Auch heute noch müssen sich Von Wegen Lisbeth regelmäßig zum Proben treffen, wie der sympathische Frontmann erklärt. Sein Instrument richtig professionell gelernt hat nämlich keines der fünf Bandmitglieder. Diesen damals gewonnenen Ehrgeiz merkt man „sweetlilly93@hotmail.com“ an. Das zweite Studioalbum der Berliner, das gleichwohl den Anlass für die aktuellen Tourneen bildet, kommt musikalischer daher als sein hittiger Vorgänger und scheint streckenweise bewusst auf eingängige Hymnen zu verzichten.

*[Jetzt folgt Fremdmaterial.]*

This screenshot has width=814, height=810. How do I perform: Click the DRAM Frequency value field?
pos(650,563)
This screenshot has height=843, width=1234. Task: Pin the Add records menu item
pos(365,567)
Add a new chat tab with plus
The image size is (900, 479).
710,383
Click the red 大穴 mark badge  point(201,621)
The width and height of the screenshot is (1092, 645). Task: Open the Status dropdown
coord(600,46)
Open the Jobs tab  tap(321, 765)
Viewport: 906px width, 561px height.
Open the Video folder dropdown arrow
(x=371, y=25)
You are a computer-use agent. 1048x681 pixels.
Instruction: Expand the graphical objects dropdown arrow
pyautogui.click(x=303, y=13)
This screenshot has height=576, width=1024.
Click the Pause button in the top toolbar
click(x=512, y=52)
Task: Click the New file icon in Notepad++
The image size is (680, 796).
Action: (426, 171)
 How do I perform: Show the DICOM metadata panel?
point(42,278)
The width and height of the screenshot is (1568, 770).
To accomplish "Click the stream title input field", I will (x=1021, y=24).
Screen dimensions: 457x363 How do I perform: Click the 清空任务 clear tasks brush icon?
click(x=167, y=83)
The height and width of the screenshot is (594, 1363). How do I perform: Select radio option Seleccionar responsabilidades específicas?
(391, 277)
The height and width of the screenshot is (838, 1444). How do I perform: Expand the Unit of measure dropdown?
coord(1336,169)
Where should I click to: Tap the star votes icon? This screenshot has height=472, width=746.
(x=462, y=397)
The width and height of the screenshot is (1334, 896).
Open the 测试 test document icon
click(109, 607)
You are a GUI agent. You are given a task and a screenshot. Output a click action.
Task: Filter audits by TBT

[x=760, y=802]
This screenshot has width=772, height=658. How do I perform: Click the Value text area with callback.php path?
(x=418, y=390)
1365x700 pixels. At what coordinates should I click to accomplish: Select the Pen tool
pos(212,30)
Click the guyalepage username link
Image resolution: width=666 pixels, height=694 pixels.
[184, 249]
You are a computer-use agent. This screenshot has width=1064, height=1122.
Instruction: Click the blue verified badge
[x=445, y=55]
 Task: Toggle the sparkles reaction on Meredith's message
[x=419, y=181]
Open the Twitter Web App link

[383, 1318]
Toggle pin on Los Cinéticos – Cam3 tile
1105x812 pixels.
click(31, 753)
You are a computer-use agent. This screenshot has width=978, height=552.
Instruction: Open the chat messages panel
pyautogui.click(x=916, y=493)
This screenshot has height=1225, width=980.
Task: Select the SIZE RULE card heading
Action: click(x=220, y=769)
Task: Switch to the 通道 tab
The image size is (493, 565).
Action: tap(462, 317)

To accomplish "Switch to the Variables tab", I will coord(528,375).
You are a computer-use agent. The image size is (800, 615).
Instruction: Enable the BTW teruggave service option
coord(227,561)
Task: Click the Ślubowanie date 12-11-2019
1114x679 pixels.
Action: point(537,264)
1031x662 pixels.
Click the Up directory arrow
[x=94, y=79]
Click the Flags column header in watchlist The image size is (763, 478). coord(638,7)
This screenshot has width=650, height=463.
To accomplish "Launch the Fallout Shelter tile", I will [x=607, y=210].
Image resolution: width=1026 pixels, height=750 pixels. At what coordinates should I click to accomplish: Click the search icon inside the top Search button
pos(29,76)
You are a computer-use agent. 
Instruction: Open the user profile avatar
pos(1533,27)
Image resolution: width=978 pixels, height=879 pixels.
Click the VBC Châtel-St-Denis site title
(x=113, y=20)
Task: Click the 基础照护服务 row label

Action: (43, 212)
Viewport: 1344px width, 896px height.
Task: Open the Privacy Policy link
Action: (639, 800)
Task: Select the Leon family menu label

Da darf ein Song wie „30 Segways, ein Ferrari“ auch mal zweieinhalb Minuten rein instrumental vor sich hin plätschern.

Drei Jahre Entwicklungszeit

Drei Jahre lang ließen Von Wegen Lisbeth sich für den „Grande“-Nachfolger Zeit. Sprechen andere Bands ihrem Zweitling oft zügig den häufig propagierten Druck ab, so betont Rohde ganz offen, dass es ihm und seiner Band nicht leicht fiel die unzähligen Erwartungen abzuschütteln. Diese bauschten sich, wie man zunächst vermuten könnte, jedoch nicht von Label-Seite – hinter der Band steht der Major-Riese Sony – auf, sondern kamen von Fans, Freunden und sich selber. Gerade sich davon frei zu machen, scheint dem Quintett gelungen zu sein. Statt ein zweites „Wenn Du Tanzt“ oder „Meine Kneipe“ zu schreiben, lässt die Band unterschiedliche Einflüsse zu und integriert diese in ihren markanten Sound. Einen wirklichen Plan verfolgt sie dabei nicht – abgesehen von dem Mantra sich eben nicht den Erwartungen von außen hinzugeben.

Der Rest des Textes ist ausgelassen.